EXTRAIT FOURNI —
##########
Le programme des Nations unies pour l’environnement a estimé l’année dernière que chaque mètre carré de Gaza contenait en moyenne 107 kg de débris provenant des bombardements et des destructions. Une grande partie de ces débris est mélangée à de l’amiante, à des munitions non explosées, à des restes humains et aux toxines libérées par l’armement. Les munitions contiennent des métaux tels que le plomb, le cuivre, le manganèse, des composés d’aluminium, du mercure et de l’uranium appauvri. Des rapports crédibles font état de l’utilisation illégale par les FDI de phosphore blanc, une arme chimique et incendiaire hideuse qui entraîne également une contamination généralisée du sol et de l’eau. L’inhalation de poussières toxiques et de fumées a un impact majeur sur la santé des populations.

Outre les effets immédiats dévastateurs sur la vie des habitants de Gaza, les émissions de carbone liées à l’assaut israélien sont astronomiques : une combinaison de vastes émissions directes causées par la guerre et le coût climatique stupéfiant de la reconstruction de Gaza (si jamais elle est autorisée) - la reconstruction à elle seule produirait des gaz à effet de serre équivalents aux émissions annuelles d’un pays de taille moyenne.

Lorsque l’on considère l’écocide en même temps que le génocide, on commence à saisir la totalité de la tentative de l’État israélien d’éliminer à la fois les Palestinienne-s et leur patrie. Comme l’affirme l’écologiste palestinien Mazin Qumsiyeh : « La dégradation de l’environnement n’est pas fortuite - elle est intentionnelle, prolongée et vise à briser l’éco-sumud (fermeté écologique) du peuple palestinien. »

Au fil des ans, j’ai très peu écrit sur l’impact environnemental des forces armées, car je pense que si l’on ne parvient pas à convaincre les décideurs que tuer des êtres humains est mal, on ne parviendra jamais à les convaincre que tuer d’autres formes de vie est également mal. Je pense que beaucoup d’autres partagent ce sentiment, ce qui explique en partie pourquoi l’armée échappe généralement à la surveillance environnementale dont font l’objet d’autres secteurs. Mais son empreinte, même en temps de paix, est énorme. L’Observatoire des conflits et de l’environnement estime que les forces armées mondiales produisent environ 5,5 % des émissions mondiales de gaz à effet de serre. Pourtant, en partie grâce au lobbying du gouvernement étatsunien, elles sont exemptées de l’obligation de déclaration prévue par l’accord de Paris sur le climat. Elles ne sont pas non plus tenues de rendre compte de leurs nombreux autres dommages environnementaux, de la déforestation à la pollution, en passant par la destruction des sols et les décharges non réglementées.
##########
Prolongez l'extrait sur les ravages environnementaux de la guerre à Gaza en enchaînant directement après sa dernière phrase. La liste qui suit provient d'une autre source que l'extrait.

Données recueillies:
##########
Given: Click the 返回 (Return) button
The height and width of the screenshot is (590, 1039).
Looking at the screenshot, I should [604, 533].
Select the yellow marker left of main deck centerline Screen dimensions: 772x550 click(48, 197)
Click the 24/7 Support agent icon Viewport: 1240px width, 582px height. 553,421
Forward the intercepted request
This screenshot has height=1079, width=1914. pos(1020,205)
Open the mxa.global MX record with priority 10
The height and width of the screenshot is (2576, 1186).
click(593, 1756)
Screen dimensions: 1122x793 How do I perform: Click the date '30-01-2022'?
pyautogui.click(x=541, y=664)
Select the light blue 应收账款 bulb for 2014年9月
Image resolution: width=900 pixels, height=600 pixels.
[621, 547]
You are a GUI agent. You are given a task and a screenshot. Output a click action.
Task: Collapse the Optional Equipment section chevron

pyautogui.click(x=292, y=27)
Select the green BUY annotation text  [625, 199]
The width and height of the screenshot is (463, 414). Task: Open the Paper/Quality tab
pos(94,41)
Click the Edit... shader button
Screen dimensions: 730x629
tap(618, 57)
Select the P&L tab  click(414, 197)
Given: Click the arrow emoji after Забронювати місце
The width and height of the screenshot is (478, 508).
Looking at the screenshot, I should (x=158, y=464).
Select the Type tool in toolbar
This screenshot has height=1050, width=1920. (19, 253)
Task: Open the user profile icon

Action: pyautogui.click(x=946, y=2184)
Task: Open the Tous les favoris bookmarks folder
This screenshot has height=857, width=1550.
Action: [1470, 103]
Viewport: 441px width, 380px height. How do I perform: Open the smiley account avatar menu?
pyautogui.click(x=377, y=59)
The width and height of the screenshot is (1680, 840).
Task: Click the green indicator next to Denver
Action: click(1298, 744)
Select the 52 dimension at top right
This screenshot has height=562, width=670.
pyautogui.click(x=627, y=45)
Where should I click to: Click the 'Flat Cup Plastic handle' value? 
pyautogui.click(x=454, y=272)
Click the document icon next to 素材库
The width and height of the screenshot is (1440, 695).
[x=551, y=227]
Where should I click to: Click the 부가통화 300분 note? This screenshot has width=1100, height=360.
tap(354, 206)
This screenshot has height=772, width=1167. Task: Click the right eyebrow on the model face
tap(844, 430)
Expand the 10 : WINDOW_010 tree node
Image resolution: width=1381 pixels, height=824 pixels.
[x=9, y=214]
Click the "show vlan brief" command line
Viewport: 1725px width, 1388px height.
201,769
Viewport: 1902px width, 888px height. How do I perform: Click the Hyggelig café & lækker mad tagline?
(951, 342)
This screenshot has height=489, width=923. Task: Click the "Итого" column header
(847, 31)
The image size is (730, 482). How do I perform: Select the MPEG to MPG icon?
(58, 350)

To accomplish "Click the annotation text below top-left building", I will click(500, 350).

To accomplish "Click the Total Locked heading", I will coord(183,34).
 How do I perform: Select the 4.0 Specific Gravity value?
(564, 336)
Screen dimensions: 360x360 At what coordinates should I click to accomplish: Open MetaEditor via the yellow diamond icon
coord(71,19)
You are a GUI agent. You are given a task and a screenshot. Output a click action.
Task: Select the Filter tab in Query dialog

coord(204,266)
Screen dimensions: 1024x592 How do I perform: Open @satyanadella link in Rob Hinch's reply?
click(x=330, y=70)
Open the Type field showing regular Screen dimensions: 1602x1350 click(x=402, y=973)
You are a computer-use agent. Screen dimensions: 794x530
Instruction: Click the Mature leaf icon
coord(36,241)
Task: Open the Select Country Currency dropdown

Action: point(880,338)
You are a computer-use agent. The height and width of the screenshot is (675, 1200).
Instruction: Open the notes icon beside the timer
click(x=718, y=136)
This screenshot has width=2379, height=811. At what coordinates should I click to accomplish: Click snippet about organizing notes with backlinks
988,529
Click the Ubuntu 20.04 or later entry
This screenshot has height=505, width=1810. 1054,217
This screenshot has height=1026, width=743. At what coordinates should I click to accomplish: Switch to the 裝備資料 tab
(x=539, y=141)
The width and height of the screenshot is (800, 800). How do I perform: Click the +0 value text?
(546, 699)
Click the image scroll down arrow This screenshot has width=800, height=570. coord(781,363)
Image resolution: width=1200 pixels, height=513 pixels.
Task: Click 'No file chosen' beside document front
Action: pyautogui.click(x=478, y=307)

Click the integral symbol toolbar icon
##########
RÉPONSE ATTENDUE —
Personne parmi ceux qui se soucient de cette question ne réclame des « balles vertes » ou des « bombes vertes », mais les chercheurs militaires et les ministères de la défense tentent régulièrement de nous persuader qu’ils peuvent désormais faire exploser des personnes de manière durable. Depuis de nombreuses années, les militants écologistes soulignent que la paix et la protection de l’environnement doivent aller de pair. La guerre est aussi dévastatrice pour les écosystèmes que pour les populations, et la dégradation de l’environnement est une cause majeure de guerre.

Pour le gouvernement israélien, la destruction des écosystèmes et des moyens de subsistance des populations semble être un objectif stratégique majeur. Il semble rechercher ce que certains ont appelé un « holocide » : la destruction complète de tous les aspects de la vie à Gaza. Même en l’absence d’une loi spécifique sur l’écocide, que beaucoup d’entre nous réclament, la destruction des écosystèmes palestiniens est en violation flagrante de l’article 8 du Statut de Rome et devrait être considérée comme un crime grave au même titre que le génocide.

Mais si le projet final consiste à créer une « Riviera de Gaza » ou un projet similaire visant à construire une technopole élitiste et inquiétante, dépourvue de lieu et d’histoire, du type de celles que Donald Trump et certains hauts responsables politiques israéliens privilégient, alors qui a besoin d’arbres, de sol ou de cultures pour cela ? Il n’y a aucun coût pour les auteurs de ces crimes. Du moins, pas avant qu’ils ne soient traduits en justice.